Historically, terrorism flourished in the chaos of the wars in Lebanon and Afghanistan. Iraq is now evoking memories of Lebanon, with the added feature of American military presence. The American military presence is large enough to attract charges of occupation but not so big that it can keep the place fully under control. By waging war in Iraq to topple an evil regime that was not directly responsible for the 9/11 attacks, the US has run the risk of over-extending itself militarily. The Shiite uprising in most of Iraq, for example, is not a necessary element of the war against terrorism. It is, however, antagonising Shiite Muslims in Iraq and elsewhere and creating potentially active enemies for the US where none existed before.
Al-Qaida and other extremists know the Muslim mind and seem also to have some understanding of the Bush administration’s approach. They attract massive American military retaliation through violent acts, such as the murder of American civilians in Fallujah, because the collateral damage of military operations adds to resentment of US occupation. The administration’s sledgehammer approach loses America critical goodwill of existing and potential allies.

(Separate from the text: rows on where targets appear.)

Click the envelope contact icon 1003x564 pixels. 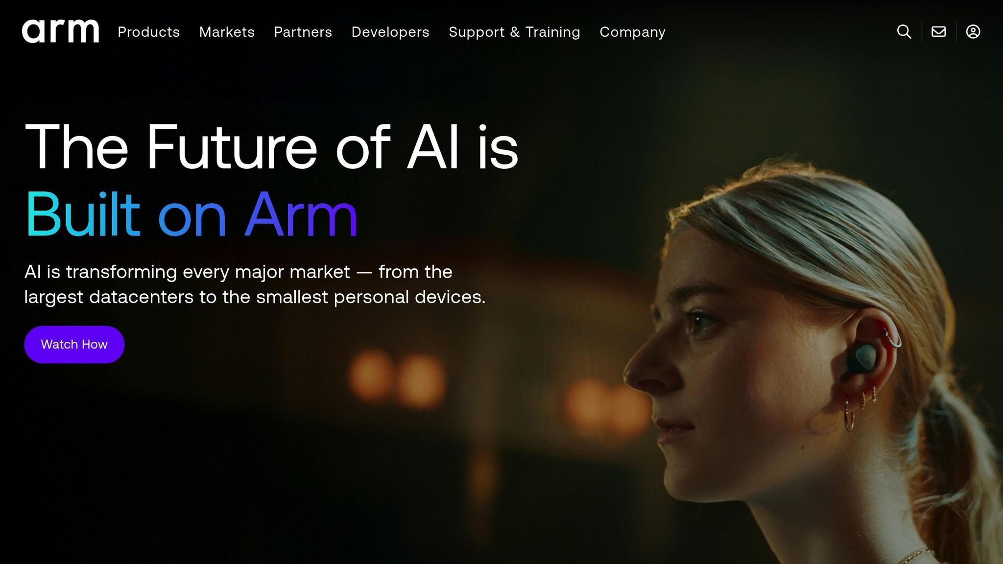tap(938, 32)
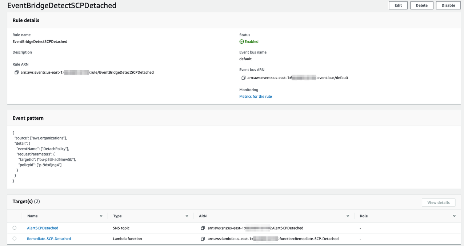This screenshot has width=464, height=246.
Task: Select the AlertSCPDetached target radio button
Action: (x=14, y=228)
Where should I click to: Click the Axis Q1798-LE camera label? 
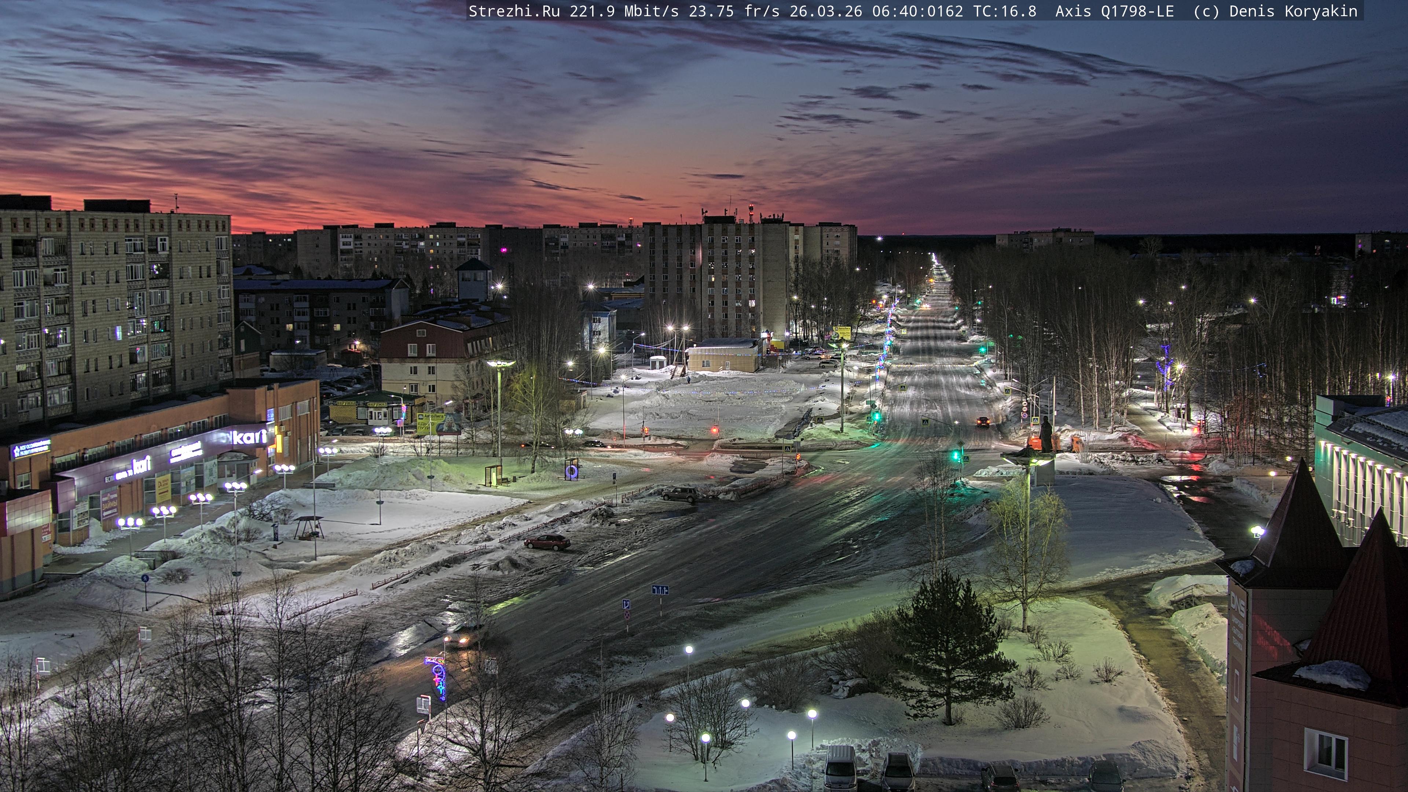pyautogui.click(x=1114, y=11)
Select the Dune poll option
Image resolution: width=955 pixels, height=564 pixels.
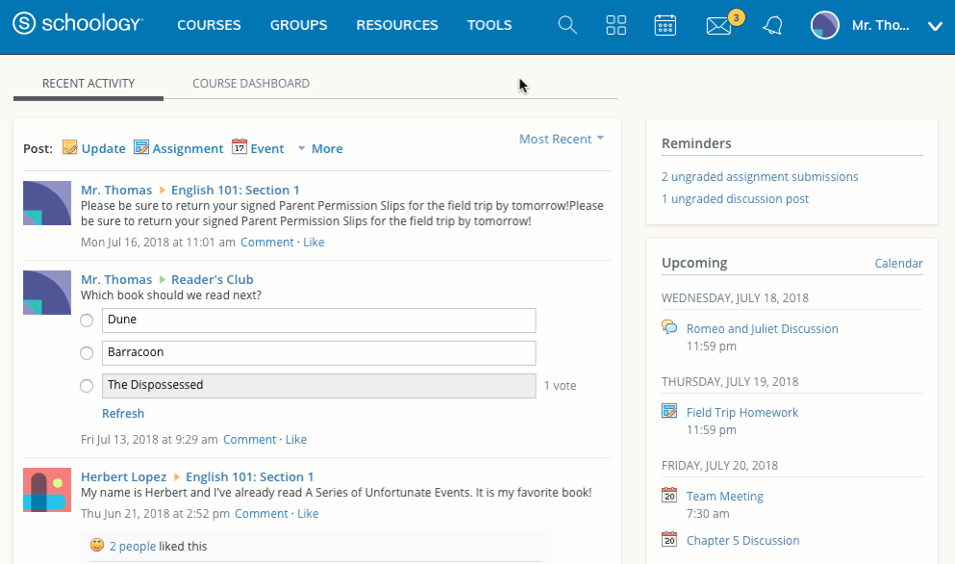coord(87,320)
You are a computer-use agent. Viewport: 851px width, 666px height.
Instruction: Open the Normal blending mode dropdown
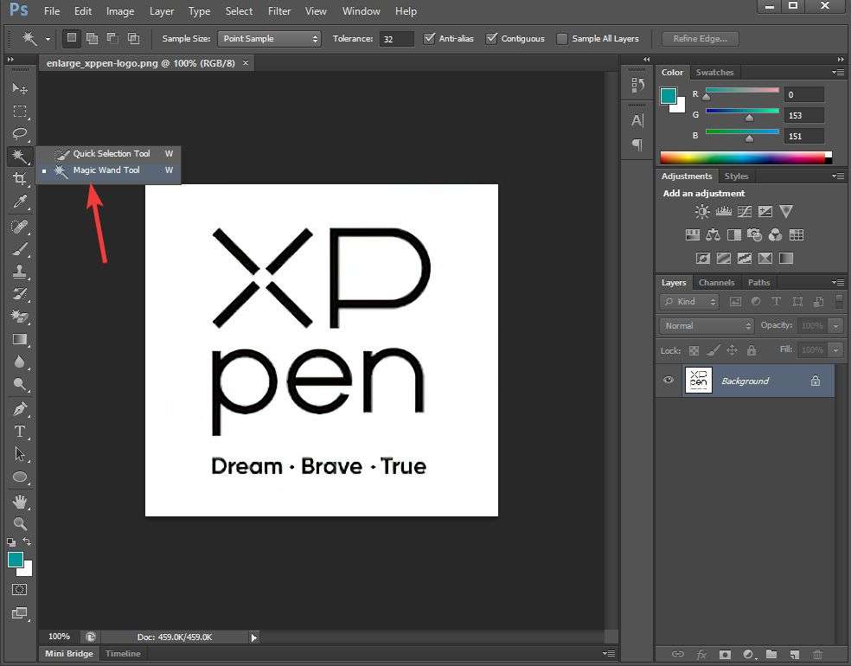click(x=707, y=326)
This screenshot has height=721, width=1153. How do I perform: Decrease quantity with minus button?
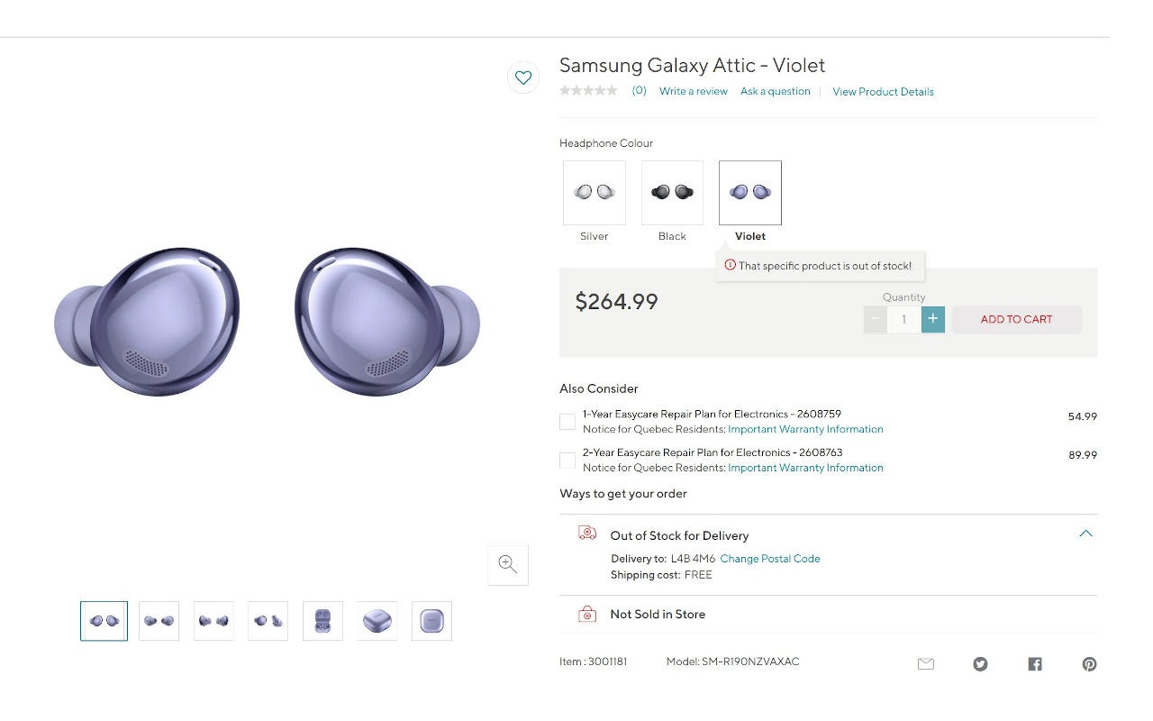click(x=875, y=319)
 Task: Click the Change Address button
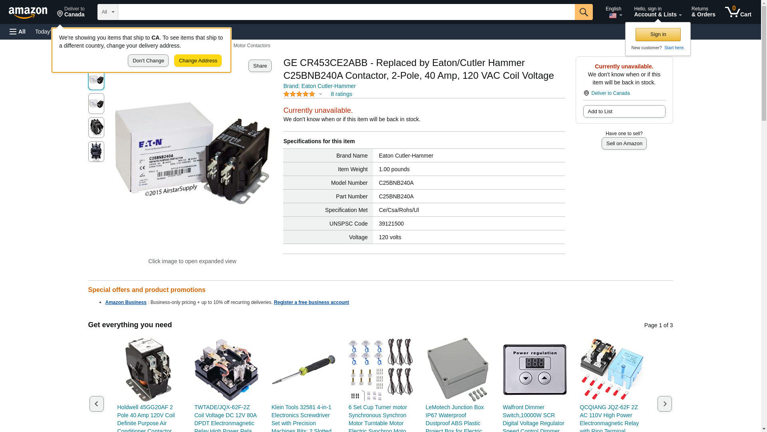pyautogui.click(x=198, y=61)
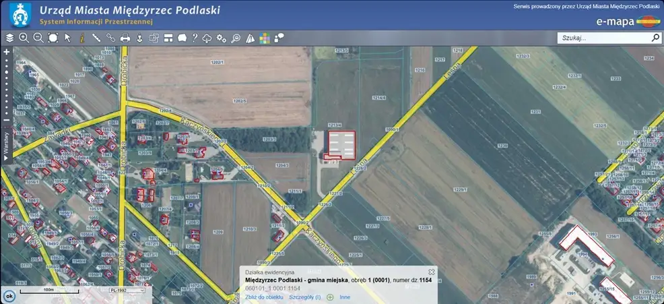Screen dimensions: 664x304
Task: Expand parcel details with green plus
Action: pos(330,297)

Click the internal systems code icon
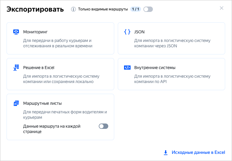127,68
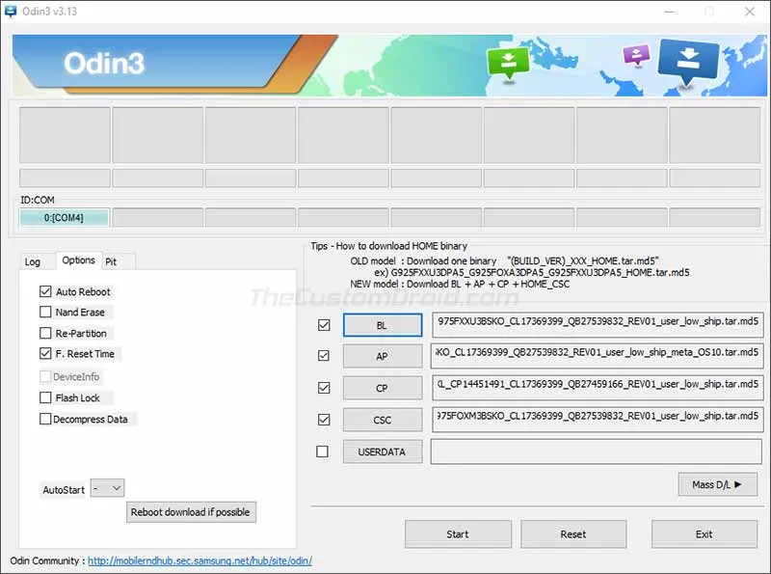Viewport: 771px width, 574px height.
Task: Open the Odin Community hyperlink
Action: pyautogui.click(x=199, y=560)
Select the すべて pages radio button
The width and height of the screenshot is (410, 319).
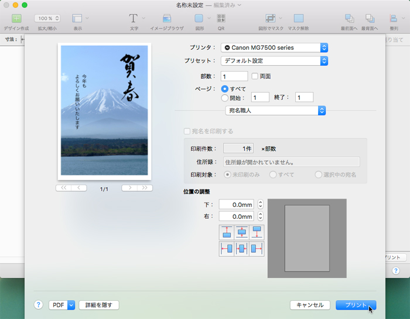(224, 89)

Adnan Pachachi, a senior member of the US-appointed Iraqi Governing Council, described the retaliatory operations in Fallujah as ‘‘mass punishment for the people of Fallujah’’. ‘‘It was not right to punish all the people of Fallujah’’, he said and added that he considered ‘‘these operations by the Americans unacceptable and illegal’’. Two Iraqi governing council members have already resigned in protest over the wider violence. Such chaos in governance and law enforcement in Iraq seems hardly reflective of the well thought out ‘‘broader package of strategies’’ Rice says have been evolved in response to terrorism.
Iraq is not the only area where the administration’s policy seems adrift. The US appears also to be ineffective in untangling the knots that made Afghanistan a safe haven for Al-Qaida. According to Rice, ‘‘Al-Qaida was both client of and patron to the Taliban, which in turn was supported by Pakistan. Those relationships provided Al-Qaida with a powerful umbrella of protection, and we had to sever them’’.
While the Taliban have been toppled from power, the administration’s policy towards Pakistan has been to embrace its military ruler, General Pervez Musharraf. Rice describes this as a new ‘‘carrot and stick’’ policy towards Pakistan. A $600 million a year aid package for five years helps General Musharraf retain power, and his military and intelligence services periodically nab and hand over Al-Qaida figures to the US in return. But the flipping of General Musharraf can hardly be described a policy achievement. Pakistan obviously had strategic reasons of its own to back the Taliban, and for turning a blind eye to Al-Qaida. Those reasons are unlikely to change without a change in Pakistan’s leadership or system of government.
Rice has a similarly optimistic view of Saudi Arabia, another source of non-state support for Al-Qaida. But the Pakistani military retreated in a recent showdown with Al-Qaida supporters in its tribal region bordering Afghanistan and the Saudis can hardly be expected to suddenly clamp down on the extremist Jihadist ideology they have espoused for several decades. All this points towards an ad-hoc flexing of muscle throughout the Muslim world rather than a comprehensive strategy to root out extremist ideologies, promote democracy and eliminate terrorism.